===== Items =====
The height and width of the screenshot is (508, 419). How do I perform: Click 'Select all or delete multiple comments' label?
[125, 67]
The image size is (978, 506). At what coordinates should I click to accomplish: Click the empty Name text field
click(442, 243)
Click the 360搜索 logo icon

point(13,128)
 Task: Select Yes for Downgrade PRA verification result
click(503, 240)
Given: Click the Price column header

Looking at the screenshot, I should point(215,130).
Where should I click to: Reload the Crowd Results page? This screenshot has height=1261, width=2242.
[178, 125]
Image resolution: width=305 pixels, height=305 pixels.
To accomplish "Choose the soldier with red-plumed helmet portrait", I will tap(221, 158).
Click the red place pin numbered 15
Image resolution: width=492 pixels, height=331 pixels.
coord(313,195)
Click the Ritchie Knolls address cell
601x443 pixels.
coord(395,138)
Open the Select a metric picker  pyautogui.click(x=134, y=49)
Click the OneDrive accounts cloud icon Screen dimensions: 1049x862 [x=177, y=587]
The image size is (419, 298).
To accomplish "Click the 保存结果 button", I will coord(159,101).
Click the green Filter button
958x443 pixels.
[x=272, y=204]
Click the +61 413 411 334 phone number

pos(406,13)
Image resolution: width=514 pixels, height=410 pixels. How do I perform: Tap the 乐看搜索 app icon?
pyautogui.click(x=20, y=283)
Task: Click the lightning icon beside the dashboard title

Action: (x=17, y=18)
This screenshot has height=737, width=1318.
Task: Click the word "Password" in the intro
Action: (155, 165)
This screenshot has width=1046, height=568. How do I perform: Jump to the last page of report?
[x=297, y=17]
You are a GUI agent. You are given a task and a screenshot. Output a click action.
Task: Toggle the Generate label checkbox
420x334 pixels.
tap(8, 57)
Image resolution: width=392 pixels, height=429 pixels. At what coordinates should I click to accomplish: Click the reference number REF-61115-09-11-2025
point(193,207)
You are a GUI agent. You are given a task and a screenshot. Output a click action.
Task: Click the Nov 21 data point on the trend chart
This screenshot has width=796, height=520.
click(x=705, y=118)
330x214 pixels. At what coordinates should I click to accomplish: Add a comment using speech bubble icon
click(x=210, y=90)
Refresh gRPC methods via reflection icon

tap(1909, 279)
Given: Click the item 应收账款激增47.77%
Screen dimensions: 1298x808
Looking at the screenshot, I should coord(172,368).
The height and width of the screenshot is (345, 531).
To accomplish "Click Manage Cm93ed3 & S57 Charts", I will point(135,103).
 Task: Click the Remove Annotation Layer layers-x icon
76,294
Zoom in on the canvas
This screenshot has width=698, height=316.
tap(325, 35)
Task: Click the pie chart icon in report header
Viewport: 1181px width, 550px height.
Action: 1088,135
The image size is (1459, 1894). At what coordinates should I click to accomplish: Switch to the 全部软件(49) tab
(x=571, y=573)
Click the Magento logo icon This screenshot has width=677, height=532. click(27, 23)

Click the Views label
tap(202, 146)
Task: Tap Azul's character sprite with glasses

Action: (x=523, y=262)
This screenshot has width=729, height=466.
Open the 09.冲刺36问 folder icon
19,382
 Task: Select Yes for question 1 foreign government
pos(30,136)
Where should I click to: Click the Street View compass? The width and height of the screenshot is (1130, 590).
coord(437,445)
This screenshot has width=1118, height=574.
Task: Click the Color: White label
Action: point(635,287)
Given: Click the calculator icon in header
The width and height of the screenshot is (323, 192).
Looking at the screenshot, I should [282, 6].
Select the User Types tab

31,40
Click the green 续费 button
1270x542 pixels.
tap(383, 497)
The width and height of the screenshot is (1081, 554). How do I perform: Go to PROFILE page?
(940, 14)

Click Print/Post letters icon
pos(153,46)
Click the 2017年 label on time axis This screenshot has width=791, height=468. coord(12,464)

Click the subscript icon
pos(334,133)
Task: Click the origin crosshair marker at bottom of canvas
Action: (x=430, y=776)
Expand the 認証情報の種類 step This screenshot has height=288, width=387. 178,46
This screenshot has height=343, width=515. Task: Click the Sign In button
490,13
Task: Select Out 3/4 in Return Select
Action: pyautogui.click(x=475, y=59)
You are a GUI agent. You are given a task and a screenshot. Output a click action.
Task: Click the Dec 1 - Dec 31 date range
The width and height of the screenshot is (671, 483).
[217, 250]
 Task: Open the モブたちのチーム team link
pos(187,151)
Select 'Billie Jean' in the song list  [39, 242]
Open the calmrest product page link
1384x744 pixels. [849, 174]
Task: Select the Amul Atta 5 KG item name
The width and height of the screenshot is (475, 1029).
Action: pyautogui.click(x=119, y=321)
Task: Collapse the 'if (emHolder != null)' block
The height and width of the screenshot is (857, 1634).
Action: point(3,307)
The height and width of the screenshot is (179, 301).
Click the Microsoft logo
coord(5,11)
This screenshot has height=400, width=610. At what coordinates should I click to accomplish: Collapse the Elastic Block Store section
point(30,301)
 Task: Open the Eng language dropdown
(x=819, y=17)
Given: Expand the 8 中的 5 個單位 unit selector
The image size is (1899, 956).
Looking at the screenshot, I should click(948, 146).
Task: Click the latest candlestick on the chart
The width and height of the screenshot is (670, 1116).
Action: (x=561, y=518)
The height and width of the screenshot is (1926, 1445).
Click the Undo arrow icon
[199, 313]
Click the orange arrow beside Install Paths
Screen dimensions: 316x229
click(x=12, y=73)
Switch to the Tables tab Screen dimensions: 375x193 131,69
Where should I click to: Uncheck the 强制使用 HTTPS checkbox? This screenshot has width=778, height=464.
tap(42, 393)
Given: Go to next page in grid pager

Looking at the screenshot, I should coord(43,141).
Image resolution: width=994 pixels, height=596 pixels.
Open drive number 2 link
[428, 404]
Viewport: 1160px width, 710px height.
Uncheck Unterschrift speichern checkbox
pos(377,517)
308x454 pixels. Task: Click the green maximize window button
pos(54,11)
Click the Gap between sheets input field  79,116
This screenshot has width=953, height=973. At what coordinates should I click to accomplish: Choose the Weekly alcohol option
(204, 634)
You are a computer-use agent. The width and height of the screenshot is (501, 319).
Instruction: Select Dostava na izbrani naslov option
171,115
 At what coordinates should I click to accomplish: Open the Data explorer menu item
=====
Format every line of the rows from the very first one through the line containing "pos(406,13)" as a JSON list of strings, with one string per line and blank lines omitted.

• Answer to this exercise
[
  "The height and width of the screenshot is (508, 419). How do I perform: Click 'Select all or delete multiple comments' label?",
  "[125, 67]",
  "The image size is (978, 506). At what coordinates should I click to accomplish: Click the empty Name text field",
  "click(442, 243)",
  "Click the 360搜索 logo icon",
  "point(13,128)",
  " Task: Select Yes for Downgrade PRA verification result",
  "click(503, 240)",
  "Given: Click the Price column header",
  "Looking at the screenshot, I should point(215,130).",
  "Where should I click to: Reload the Crowd Results page? This screenshot has height=1261, width=2242.",
  "[178, 125]",
  "Image resolution: width=305 pixels, height=305 pixels.",
  "To accomplish \"Choose the soldier with red-plumed helmet portrait\", I will tap(221, 158).",
  "Click the red place pin numbered 15",
  "Image resolution: width=492 pixels, height=331 pixels.",
  "coord(313,195)",
  "Click the Ritchie Knolls address cell",
  "601x443 pixels.",
  "coord(395,138)",
  "Open the Select a metric picker  pyautogui.click(x=134, y=49)",
  "Click the OneDrive accounts cloud icon Screen dimensions: 1049x862 [x=177, y=587]",
  "The image size is (419, 298).",
  "To accomplish \"Click the 保存结果 button\", I will coord(159,101).",
  "Click the green Filter button",
  "958x443 pixels.",
  "[x=272, y=204]",
  "Click the +61 413 411 334 phone number",
  "pos(406,13)"
]